Following on from this weekend’s confirmation that HS2 won’t be in the Queen’s Speech tomorrow, increasing numbers of people are arguing that the alternative investment for the country is better broadband.
For instance, in an article published today the Guardian reveals Why Britain’s broadband is heading for the slow lane.
The article reports that Britain’s current plans will leave us falling further and further behind the rest of Europe (we’re currently 16th in Europe) and the rest of the world, even though they say “Britons generate more money online than any other G20 nation”.
A couple of interesting quotes
“Britain is being frozen out of the next industrial revolution,” Peter Cochrane, a former BT chief technology officer, has warned. “In terms of broadband, the UK is at the back of the pack. We’re beaten by almost every other European country and Asia leaves us for dust.”
“These targets are fulfilling the demands of the past,” says Boris Ivanovic, the entrepreneur whose Hyperoptic group is selling fibre connections to upmarket UK apartment blocks. “Fibre to the cabinet is a stop-gap solution, and will not put the UK in a leadership position.”
He says the £17bn committed by the government to a high-speed rail line from London to Birmingham could cover most of the costs of a future-proof all-fibre network. “If we had those links we wouldn’t need to travel as often to Birmingham and we wouldn’t be polluting the environment as much.”
Meanwhile, the Independent reports on an early day motion (EDM) brought by MPs: Worsening services, higher fares and job cuts: MPs attack Government rail plans.
“More than 100 MPs have signed a Commons motion criticising Government proposals for the future of railways, warning of worsening services, higher fares and job cuts.
“…The EDM warns that the Government’s plans “will worsen passenger services through the loss of thousands of frontline workers from trains, stations, ticket offices, safety-critical infrastructure and operational roles”, and “will result in higher fares, cuts in services and more crowded trains”.
As the Independent says:
Mick Whelan, leader of the drivers’ union Aslef, said: “A fragmented railway run in small sections by competing interests is necessarily expensive and wasteful.”
This view that broadband investment is better than spending vast sums of money on HS2 was brought up yesterday, by Conservative Home’s “Alternative Queen’s Speech”.
On the Rail Improvement Bill, they said
“We welcome any practical proposal to boost northern England’s economy. But HS2 is no such proposal. Most jobs created will be in London and high ticket costs will make HS2 a rich man’s toy.”

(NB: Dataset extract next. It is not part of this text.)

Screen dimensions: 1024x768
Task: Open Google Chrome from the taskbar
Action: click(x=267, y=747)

“…Instead of throwing billions at a high-speed vanity project, we should plan for long term investment in our existing railways to improve journey times, reduce overcrowding, de-bottleneck the system, and minimise fare rises. It might not sound as glamorous, but it will prove massively more effective. At the same time we should put far more emphasis on creating a world beating, to-the-door superfast broadband network, which will both cut journeys and accelerate the economy in a far more cost-effective way.”